[Document]
— begin —

# Communities > Bladesmiths, Blacksmiths, Artisans and Professionals > Japanese-Style Sword Makers Cafe >  Shakudo patina?

## Daniel Gentile

As far as my knowledge goes:

Shakudo is made by adding 4% fine gold to copper (melting)...

And it has to be "patinated" to become the desireable black/blue stuff... if not it looks somewhat like plain copper...

I want to get a color/patina like seen on the picture below...

Questions:
- HOW to develope this kind of patina?
- Is it possible to come CLOSE to this using plain copper or other materials  ?


 


Thanks


Daniel

----------


## Jesse Pelayo

Best way to patinate it...leave it alone.  Seriously, at 4%, even at 3%, the stuff patinates really quickly (any higher than this would be a waste of gold and  probably inhibit the fast natural patination process).  Atmospheric oxygen is enough to give it that rich blue/black color that is so desirable.  Hell, a natural patina is much better and more durable than the chemical patination (like a month or two's worth of stand alone oxidation).  I don't think copper will patinate like shakudo does.  Shakudo has a depth of color about it that's richer than just plain copper.

----------


## Daniel Gentile

Jesse,

thanks...
I shall try this next time I melt some stuff together (unfortunatly that little bit of gold is still somewhat expensive... specially if you're still in the "experimental"-stage with it  :Smilie: )

anyway... to turn copper BLACK... what do I need to do
(I've got a load of copper standin' around in my shop (got it for almost nothin') but I do not like it much to use as plain colored copper... black would be really nice ...
I know there're some chemical mixtures out there to do it... but I have no real idea what works and how  :Smilie: 


Daniel

----------


## Joseph Renner

I got some copper in my shop getting black colored, takes some time though. 
I also have a copper habaki on a blade, thats got some black in it.
A slow patination is usually a bit better, I agree. 
For quick, you might try soaking in vinegar, I think I did that one, not sure though. Ask Brian Vanspeybroeck, hes played around with patinations a lot.

----------


## Patrick Hastings

> _Originally posted by Daniel Gentile_ 
> *Jesse,
> 
> thanks...
> I shall try this next time I melt some stuff together (unfortunatly that little bit of gold is still somewhat expensive... specially if you're still in the "experimental"-stage with it )
> 
> anyway... to turn copper BLACK... what do I need to do
> (I've got a load of copper standin' around in my shop (got it for almost nothin') but I do not like it much to use as plain colored copper... black would be really nice ...

— end —

Carry on the forum thread about shakudo patina from its last line.

Pointing records for text and elements:
— begin —

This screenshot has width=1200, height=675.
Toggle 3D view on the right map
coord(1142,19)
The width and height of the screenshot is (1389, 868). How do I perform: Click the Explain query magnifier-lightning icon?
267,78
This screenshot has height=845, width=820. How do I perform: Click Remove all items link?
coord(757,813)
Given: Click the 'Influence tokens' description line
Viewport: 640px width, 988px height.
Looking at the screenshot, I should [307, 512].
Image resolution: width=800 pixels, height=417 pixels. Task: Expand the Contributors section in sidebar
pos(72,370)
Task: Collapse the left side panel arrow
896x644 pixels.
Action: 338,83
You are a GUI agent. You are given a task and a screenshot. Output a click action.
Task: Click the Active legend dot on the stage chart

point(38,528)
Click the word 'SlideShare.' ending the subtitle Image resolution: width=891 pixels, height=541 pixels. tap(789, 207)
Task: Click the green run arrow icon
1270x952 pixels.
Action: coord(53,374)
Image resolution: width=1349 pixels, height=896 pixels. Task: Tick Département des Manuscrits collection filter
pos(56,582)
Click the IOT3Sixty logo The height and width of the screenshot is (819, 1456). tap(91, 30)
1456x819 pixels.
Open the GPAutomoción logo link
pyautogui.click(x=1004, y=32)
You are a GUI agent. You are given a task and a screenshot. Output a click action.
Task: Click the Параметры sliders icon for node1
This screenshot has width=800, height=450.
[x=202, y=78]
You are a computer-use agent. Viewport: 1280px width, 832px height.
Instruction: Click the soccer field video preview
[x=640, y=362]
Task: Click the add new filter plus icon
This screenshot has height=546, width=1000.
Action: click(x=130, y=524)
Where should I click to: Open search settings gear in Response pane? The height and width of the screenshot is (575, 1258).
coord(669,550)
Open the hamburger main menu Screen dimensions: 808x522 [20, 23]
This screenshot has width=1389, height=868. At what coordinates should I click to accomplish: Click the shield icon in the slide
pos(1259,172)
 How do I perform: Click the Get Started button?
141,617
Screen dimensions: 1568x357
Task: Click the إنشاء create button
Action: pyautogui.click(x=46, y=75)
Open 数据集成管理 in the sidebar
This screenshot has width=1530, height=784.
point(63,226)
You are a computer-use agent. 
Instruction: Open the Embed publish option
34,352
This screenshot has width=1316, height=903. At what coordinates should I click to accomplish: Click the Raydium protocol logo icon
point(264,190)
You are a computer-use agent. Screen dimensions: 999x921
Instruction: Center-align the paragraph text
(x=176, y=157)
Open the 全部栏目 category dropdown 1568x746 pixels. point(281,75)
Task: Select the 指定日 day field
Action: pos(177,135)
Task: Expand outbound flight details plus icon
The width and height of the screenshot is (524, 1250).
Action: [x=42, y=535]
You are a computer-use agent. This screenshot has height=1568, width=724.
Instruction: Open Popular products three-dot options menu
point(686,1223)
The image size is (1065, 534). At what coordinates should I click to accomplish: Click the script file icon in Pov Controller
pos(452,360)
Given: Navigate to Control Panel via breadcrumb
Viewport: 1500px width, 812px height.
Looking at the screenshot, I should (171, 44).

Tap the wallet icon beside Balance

— end —

[Written reply]
> I know there're some chemical mixtures out there to do it... but I have no real idea what works and how 
> ...


Daniel 
 Depending on the textures involved you can indeed get the plain copper to look just like shakudo. Its best with flat or satin type textures as those obsure much of the overtones. All out full polished will show the hue differences to the extreme and is pretty much impossible to duplicate. I can tell you how to do it though I would rather not post it on a public board. I dont want there to be a sudden rash of fake cheap shakudo parts coming out of china hehe.

----------


## Patrick Hastings

> _Originally posted by Jesse Pelayo_ 
> *Best way to patinate it...leave it alone.  Seriously, at 4%, even at 3%, the stuff patinates really quickly (any higher than this would be a waste of gold and  probably inhibit the fast natural patination process).  Atmospheric oxygen is enough to give it that rich blue/black color that is so desirable.  Hell, a natural patina is much better and more durable than the chemical patination (like a month or two's worth of stand alone oxidation).  I don't think copper will patinate like shakudo does.  Shakudo has a depth of color about it that's richer than just plain copper.*


Jesse location and atmosphere have a large part in how fast the shakudo will patina. In my area 4 percent will not patinate naturally even after 8 months. yet it will take a wonderful chemical patina in under a minute. you live in a highly polluted suburban area full of reactive agents Amonia and salt content are high in your area of the state along with sulfurs. Amonia is a key ingredient of most techniques for coloring shak. I have bare silver copper and shakudo some of which has been sitting exposed in my shop for over a year. No tarnish or patina to speak of. So natural patina is not an option for for everybody. It can be misleading If you are sure it should be darkening on its own and it does not. You may simply not have enough Crap in your air and your alloy is fine. 
  Just some thougts to chew on.

----------


## Daniel Gentile

Patrick,

I've just sent you an E-Mail...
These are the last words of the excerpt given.